Sunday, July 19, 2009

The Generic Strategies

The Michael E Porter's Generic Strategies: A great business model that will never go out of corporate or academic fashion. Simply put, for your company to survive you must either (i) make the best products, (ii) make the products cheaper than your competitors, or (iii) serve a small segment of the market. You can't take on a hybrid approach because your company will lose focus on its main strategic advantage.

A Product Leadership strategy is being highly innovative and making "the best" products possible. This approach comes from the early times of currency and bartering when sole traders would specialise in their trade and the best goods would always attract the best customers and highest prices. This was great in the Middle Ages because economic trade activities were limited to your geographic microeconomy, and worked well into the 20th Century until trade barriers were lifted and sweat shops were given their time to shine.

Globalisation and the Internet during the end of the 20th Century brought many competitors into the market place, mainly competing on price. So many companies shifted from trying to create the most innovative and revolutionary product, to making just a standard product as cheaply as possible at a market-acceptable price.

Focusing your marketing strategy on cost efficient production and business processes rather than your product is adopting an Operational Excellence strategy. Utilising this strategy isn't just moving your production from Wollongong to China so you can produce colourful underpants at a cheaper rate [like Pacific Brands - the producer of Bonds - did this year] or migrate your support centre from Sydney, to India then to Africa to take advantage of the lowest English-speaking labour rates but is more focusing on creating lean systems and improving supply chain efficiencies in both response times and cost reductions. General Electric and Toyota are two stand out companies that pride themselves on having exceptionally lean manufacturing techniques. Something that you should also think about is that Operational Excellence is about "making things for cheaper", and not always about making cheap things.

But the downfall in both these two strategies is that their vision towards business success is mainly navigated internally, with little-to-some customer insight adopted. A Product Leader like Sony has always created technologically sound product concepts like the from the Walkman, to digital cameras and even to mobile phones. Their downfall however has been a lack of user adoption because their portable music players have had their market share eaten away since the Discman by the intuitive iPod, cameras are too complicated and laden with too many features, and their Sony Ericsson phones leave much to be desired in comparison to any new Nokia, iPhone or BlackBerry. The problem here was that there are many competing music players, gaming consoles, digital cameras and mobile phones.
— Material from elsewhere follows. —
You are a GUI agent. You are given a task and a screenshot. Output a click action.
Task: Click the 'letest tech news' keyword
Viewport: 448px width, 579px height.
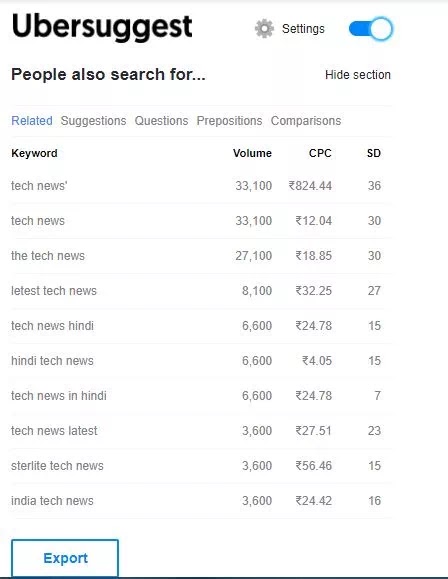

The Perfectionist's Trap is when the creator of a new product produces something to their best capabilities. Since they are most probably an expert in their field they'll think to themselves "I have made this product to the highest standards I can perform, therefore it is the best product on the market and customers will buy it." Which thinking may work well when producing something like a $200,000 supercar, avant-garde fashion or any market that is supremely driven by innovation. But generally speaking, the most innovative and advanced product will not always have appeal to consumers. Sony's PS3 has the most GPU power for any console (apart from a computer) as well as having an integrated Blu-Ray player, Wifi, 60GB HDD, and heaps of other stuff you wouldn't think of or use, but has been overshadowed by the technologically inferior Nintendo Wii (for ease-of-use and stimulating viral videos) and the Microsoft XBox 360 (for online capabilities and high quality games) which is the oldest of the three consoles.



Cost leaders can often fall into the trap of continuously trying to make product lines more profitable at the expense of quality and user appeal. The above cartoon by Tom Fishburne is self explanatory.

The problem here really lies in the appeal of these competitive strategies. Cost and Product Leaders make product that "generally" appeals to the masses so they can extract the most revenue and profit. But what about if you narrowed your focus from the entire pie to just a slice of it? Get to know a small segment of the market that shows promise, and deliver a product that specifically suits their needs better than any other brand, product or alternative. This is Customer Intimacy.

Since customer centric companies create the best solution for this small segment of the market, these customers will [or should] take notice of your offer above any of the mass marketed alternatives and also pay the higher base price for it too. And since you specialise in this particular market, you can create economies of scale when you fit your operations to produce just these goods rather than an array of mass marketed ones.

I emailed a company the other day (for content on a later post) and asked whether their focus was on cheap prices, mix of products offered or good service. The reply was this: "we have always had the ambition of providing our customers with the widest range of ... products at the lowest prices everyday, backed with the best service." Sounds like something the CXO's say at their annual shareholders' meetings. But according to Porter, for strategic advantage you should be adopting ONE approach, not trying to do it all; even though it does sound impressive. This particular company however does adopt a customer intimacy (focus) strategy and is very successful. One of my favourite retail stores in fact.